After spec is approved:

• Run brain_write with the spec's success criteria and out-of-scope list. Future related specs can cross-reference rather than re-derive.

Logging

Call session_log once at the end of every phase to record the outcome. Pass-rate is computed downstream by the /pass-rate HTTP endpoint, which treats pass as success, fail as failure, skip as neither.

At end of each phase:

• session_log with {skill: "feature-spec", phase: "<phase-name>", final_status: "pass" | "fail" | "skip", message: "<one-line summary>", duration_ms: <wall-clock>, project_root: "<absolute path>"}

Phases for this skill: draft

Status semantics:

• pass — the phase's intended outcome was reached (spec drafted and approved).
• fail — the phase's intended outcome was NOT reached (spec rejected, blocked on unresolved questions).
• skip — phase was skipped intentionally.

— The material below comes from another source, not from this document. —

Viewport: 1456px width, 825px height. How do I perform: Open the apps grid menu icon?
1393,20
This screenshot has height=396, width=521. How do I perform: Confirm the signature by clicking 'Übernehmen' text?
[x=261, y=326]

Why this matters: the routing pod (Plan 6) reads pass-rate to decide whether to route a future call to a local model. If your skill never logs, the routing pod sees no data.

Mode 2 Routing Note

Spec writing requires interpretation of intent and tradeoff reasoning — work where Claude generally outperforms a 9-13B local model. This skill is intentionally not a Mode 2 routing candidate. In Mode 2, the routing layer should leave feature-spec calls on Claude.

Cross-References

• Load spec-driven-dev instead if this is the first spec for a project (broader template, includes tech stack, project structure, boundaries).
• Load problem-analysis skill before this if the problem statement itself feels fuzzy.
• Load tdd skill once the spec is approved — each success criterion becomes a test.
• Load planning skill if the spec implies more than ~5 implementation tasks.